THE TASK —
No line before the one holding "The image size is (569, 402)." is to be copied; that line and all after it, through the end of the listing, are returned exactly, minus pictures.

** Opening DATA FOR ANALYSIS block **

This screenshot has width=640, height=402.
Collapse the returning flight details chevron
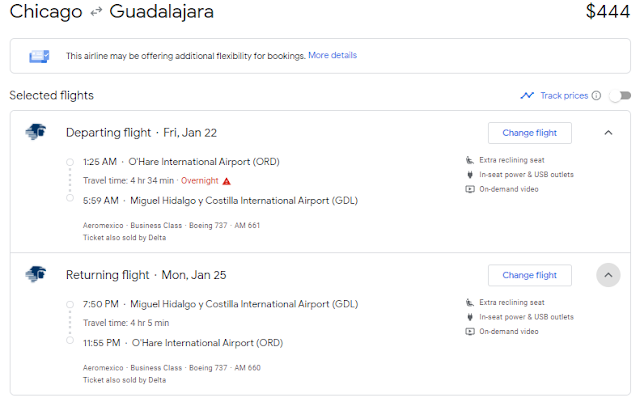pyautogui.click(x=608, y=275)
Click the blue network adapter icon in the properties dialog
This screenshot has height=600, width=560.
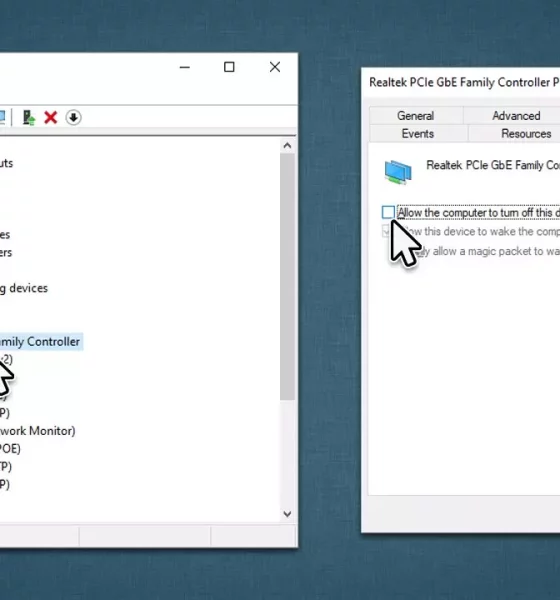398,172
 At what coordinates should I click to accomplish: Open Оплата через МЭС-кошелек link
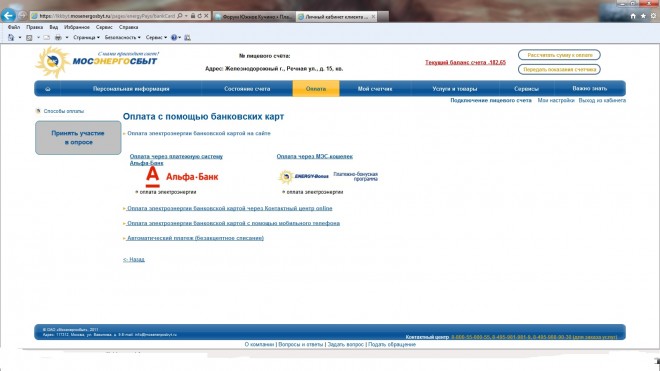point(314,156)
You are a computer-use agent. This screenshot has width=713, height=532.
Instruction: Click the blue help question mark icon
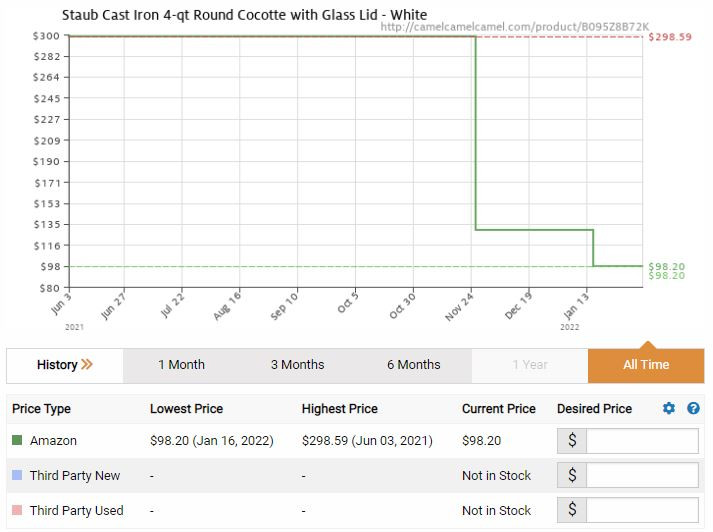tap(693, 408)
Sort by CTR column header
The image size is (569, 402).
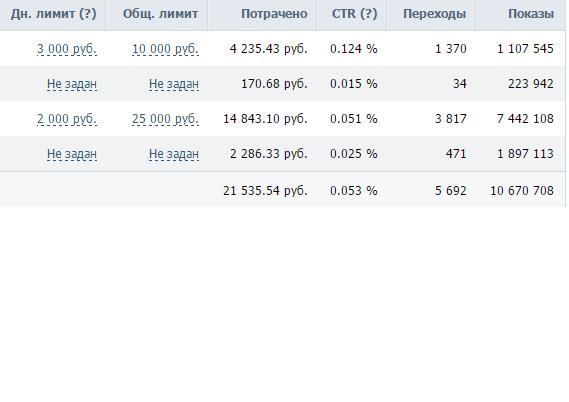coord(354,14)
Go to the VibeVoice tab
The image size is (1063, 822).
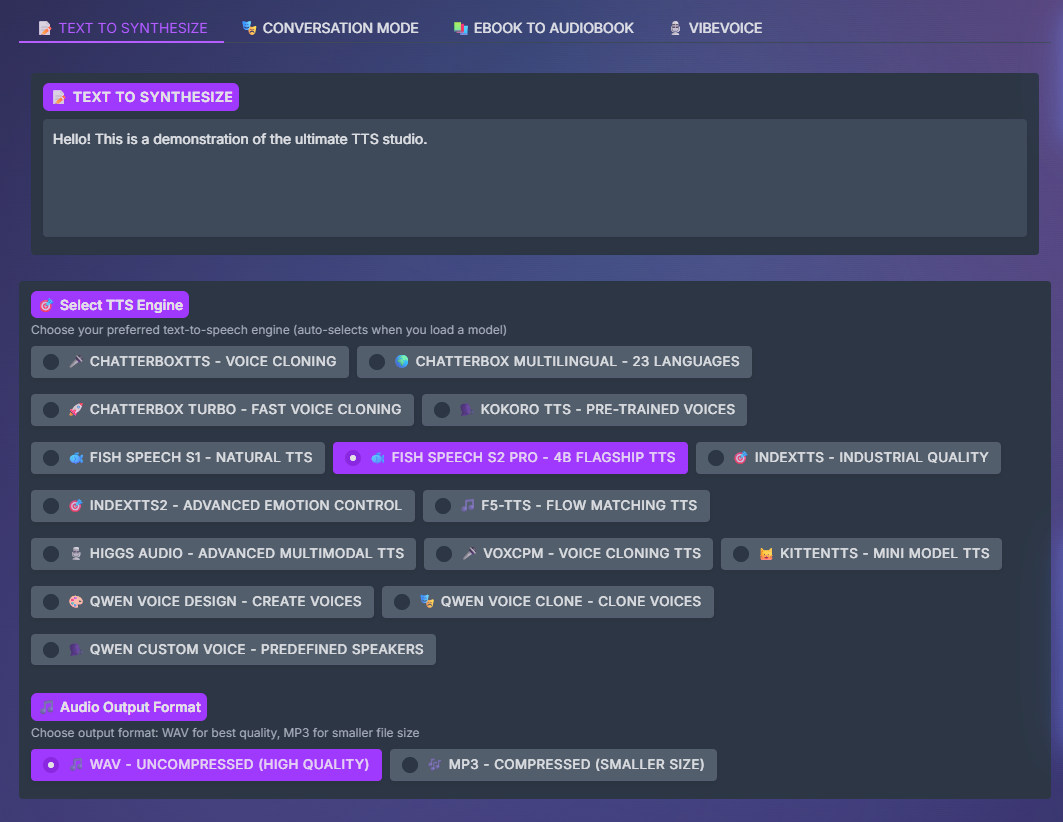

** Closing DATA FOR ANALYSIS block **

RESPONSE BOX —
The image size is (569, 402).
coord(354,14)
Go to the VibeVoice tab
The image size is (1063, 822).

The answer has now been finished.